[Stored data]
◆ ◆ ◆ ◆ ◆
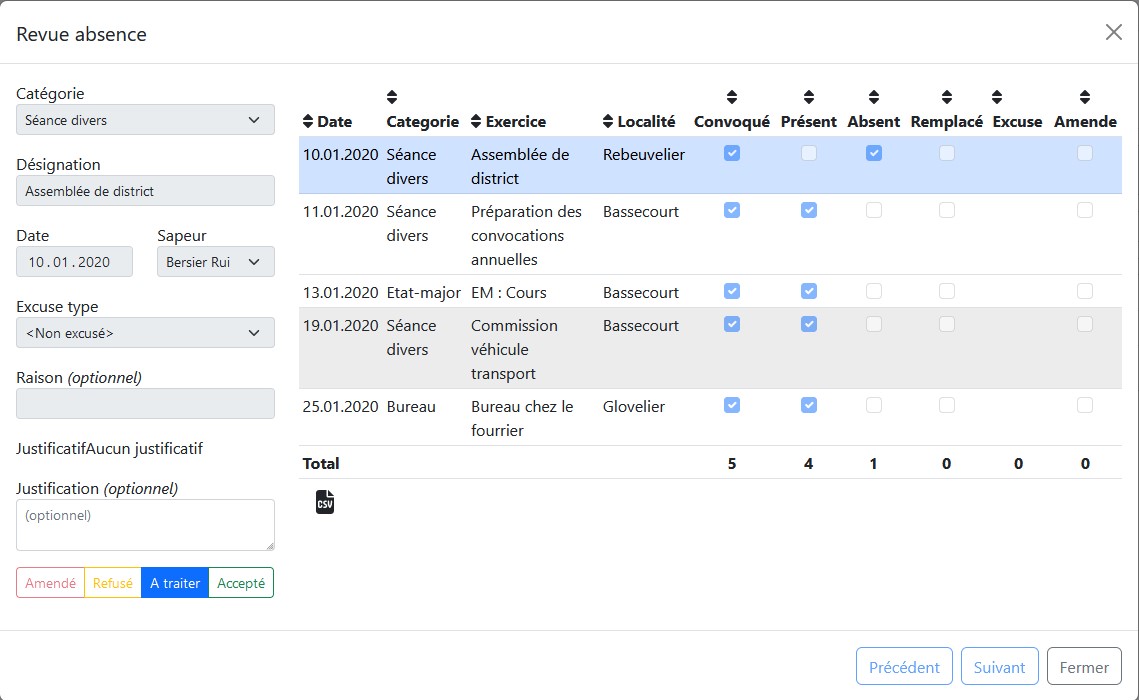Image resolution: width=1139 pixels, height=700 pixels.
Task: Close the Revue absence dialog
Action: pos(1113,32)
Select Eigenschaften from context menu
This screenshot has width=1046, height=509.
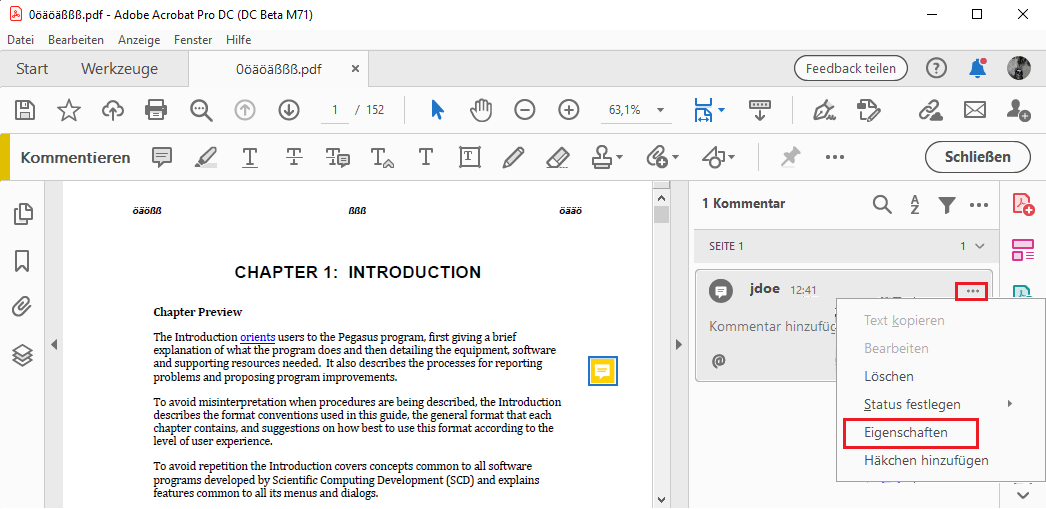906,433
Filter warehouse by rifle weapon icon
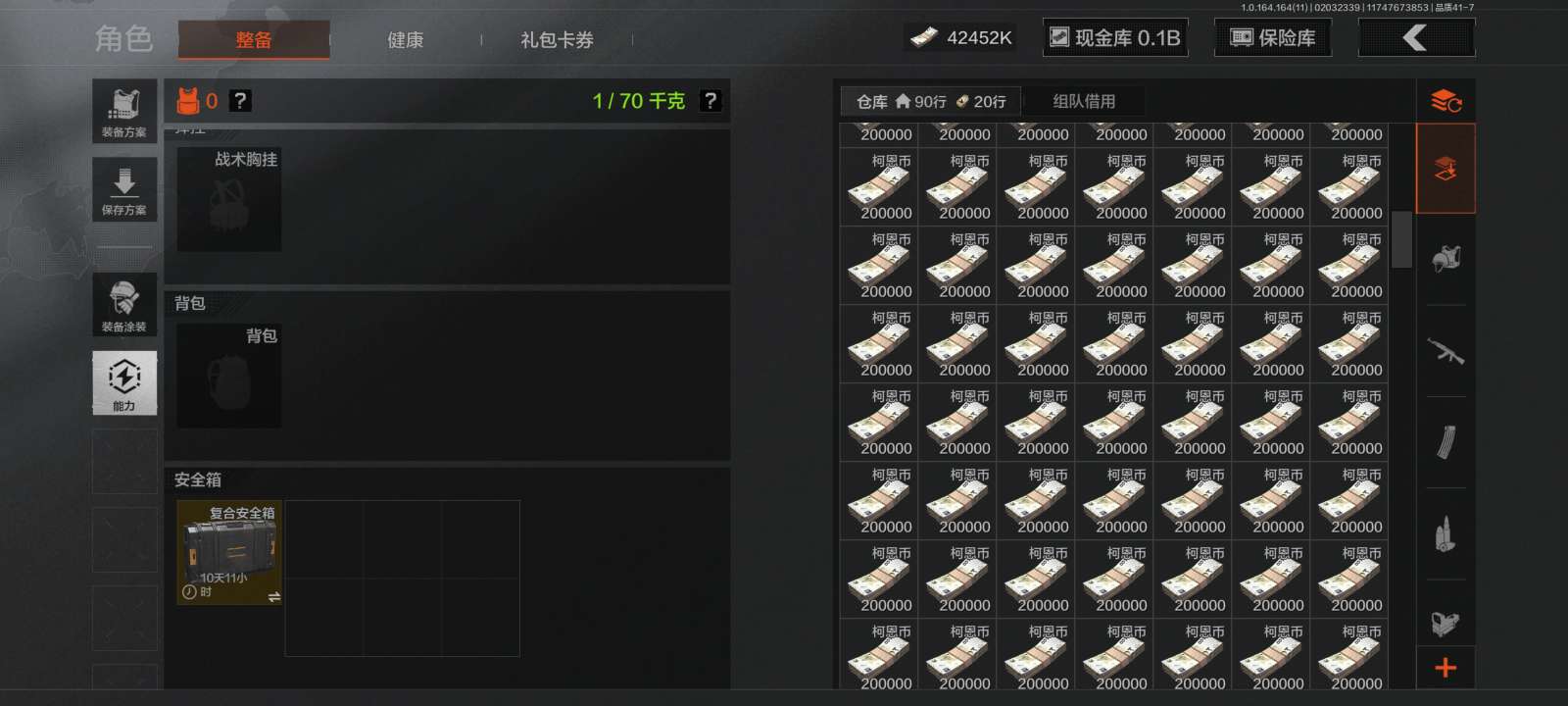Viewport: 1568px width, 706px height. coord(1446,350)
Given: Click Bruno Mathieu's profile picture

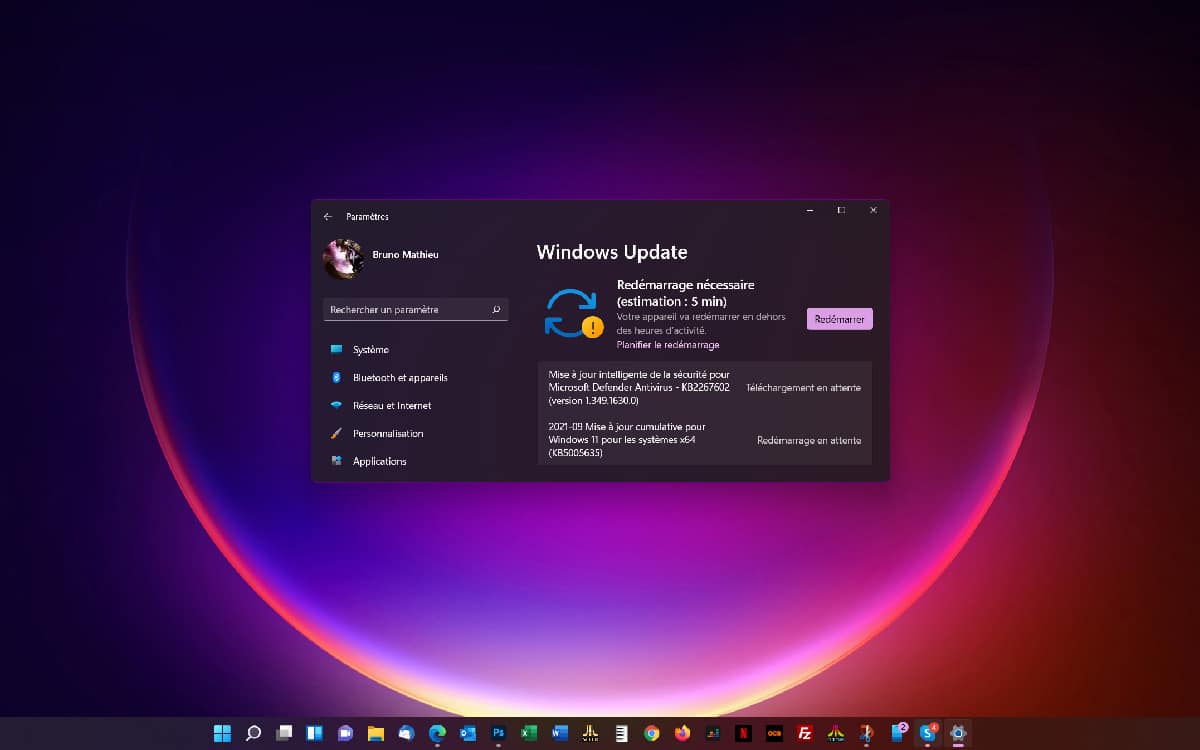Looking at the screenshot, I should click(x=343, y=258).
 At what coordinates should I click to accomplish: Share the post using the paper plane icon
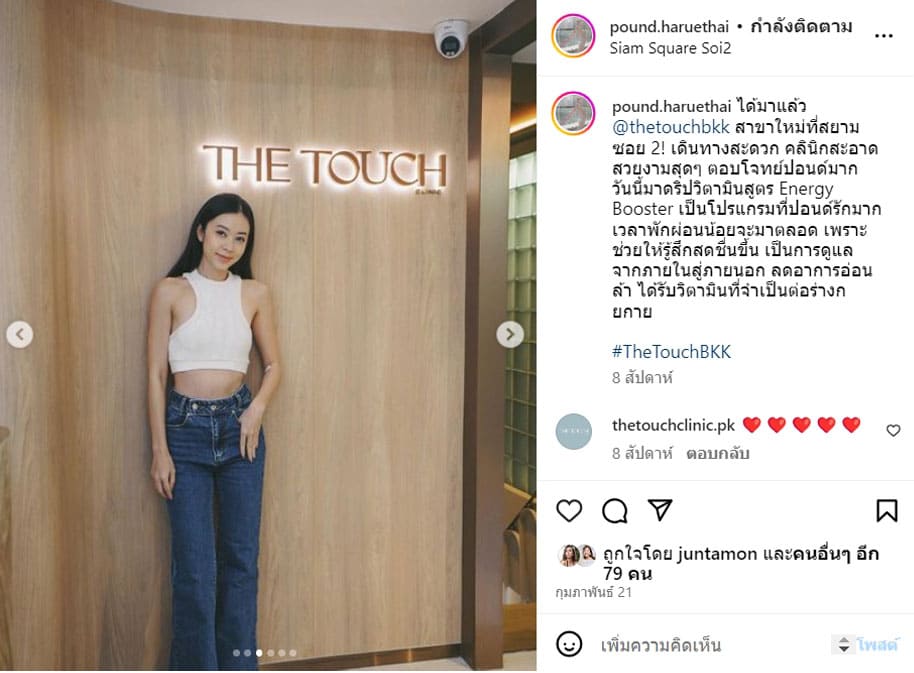[x=660, y=510]
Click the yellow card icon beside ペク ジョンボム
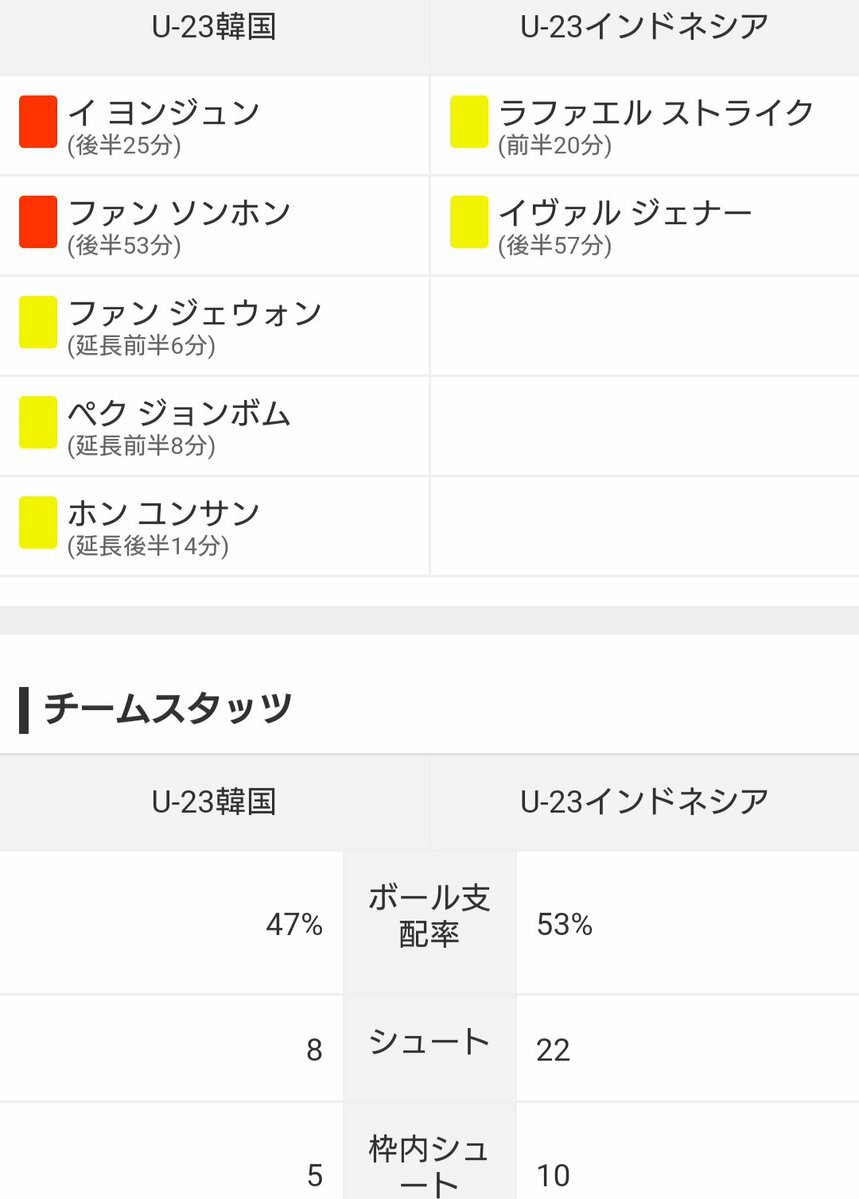 pos(38,422)
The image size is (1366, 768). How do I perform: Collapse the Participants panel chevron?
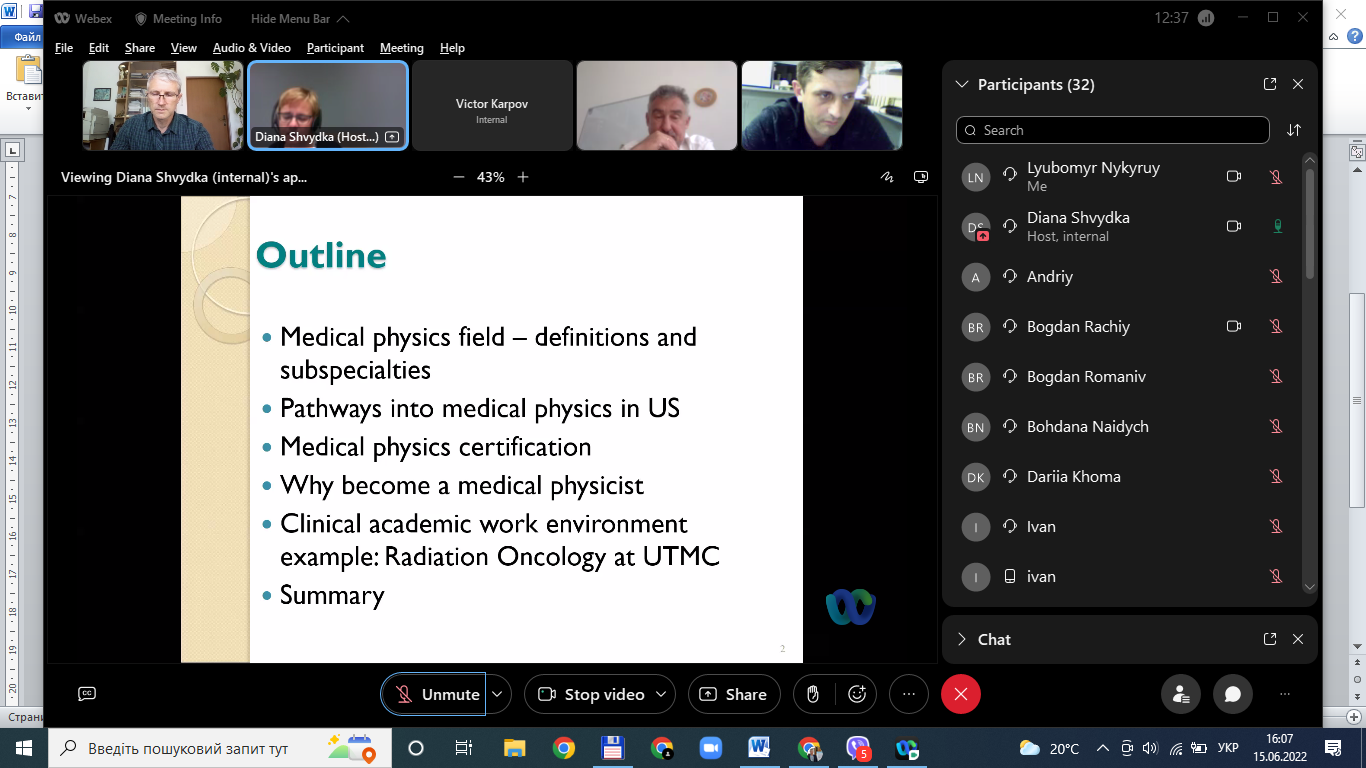pyautogui.click(x=962, y=85)
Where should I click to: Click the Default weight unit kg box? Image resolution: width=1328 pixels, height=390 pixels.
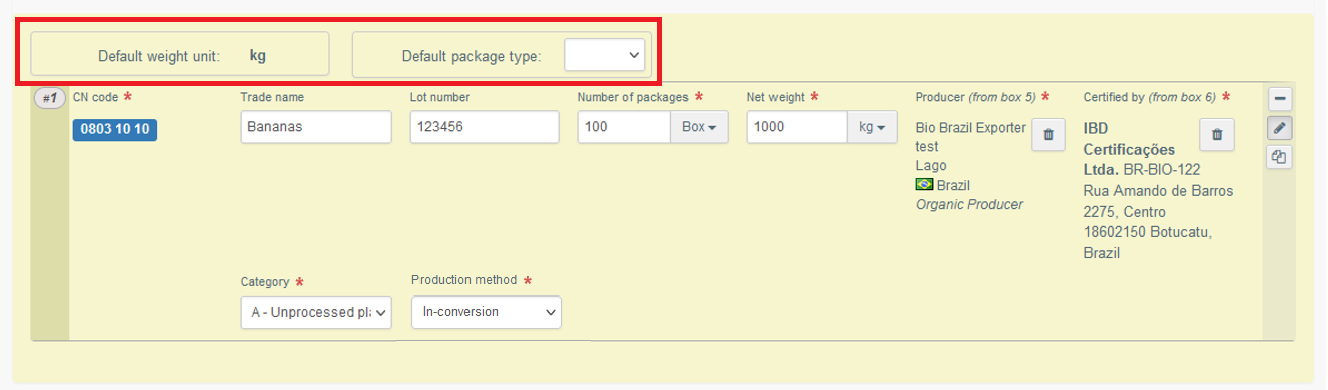click(180, 54)
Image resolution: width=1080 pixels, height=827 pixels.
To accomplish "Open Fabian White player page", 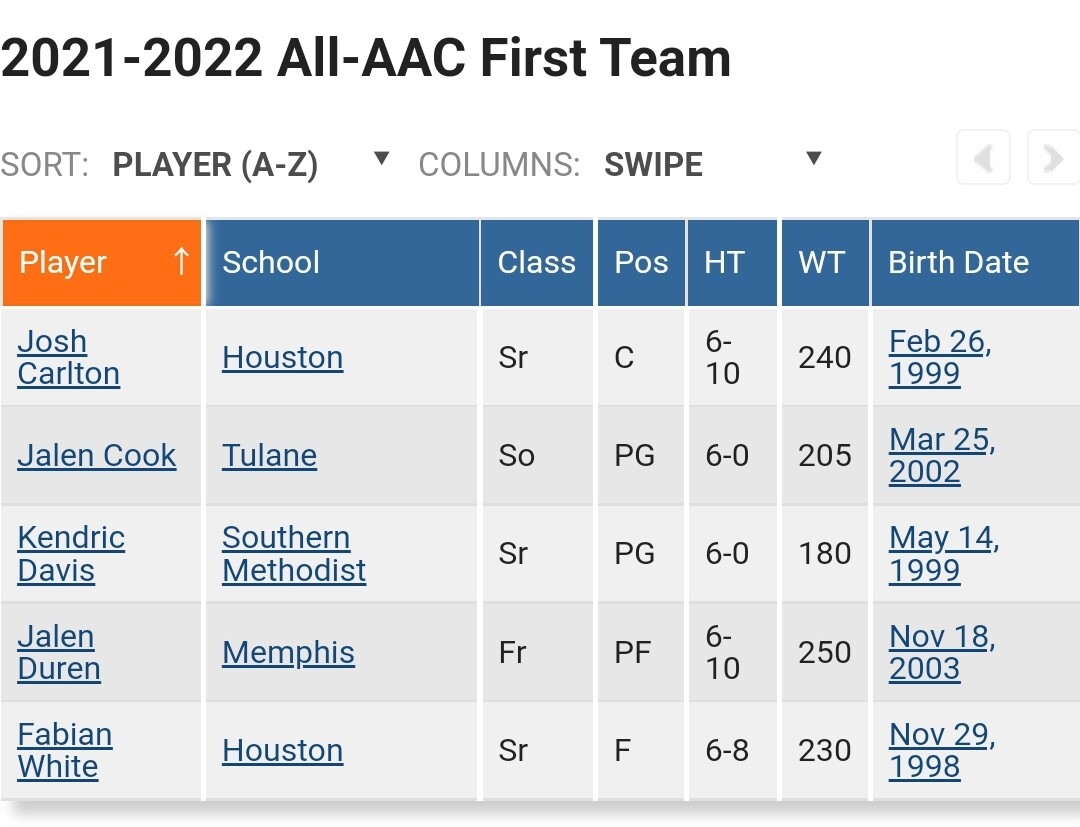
◆ ◆ ◆ ◆ ◆
_Task prompt_
Give again, word for word, each line from the one holding "At what coordinates" through the end of the entries, and leave out any picture.

_Finished task_
 At what coordinates should I click to accomplish: Share the post using the paper plane icon
[x=660, y=510]
Click the yellow card icon beside ペク ジョンボム
 pos(38,422)
The image size is (1366, 768). How do I perform: Collapse the Participants panel chevron?
pyautogui.click(x=962, y=85)
Where should I click to: Click the Default weight unit kg box? Image resolution: width=1328 pixels, height=390 pixels.
click(180, 54)
Image resolution: width=1080 pixels, height=827 pixels.
To accomplish "Open Fabian White player page", 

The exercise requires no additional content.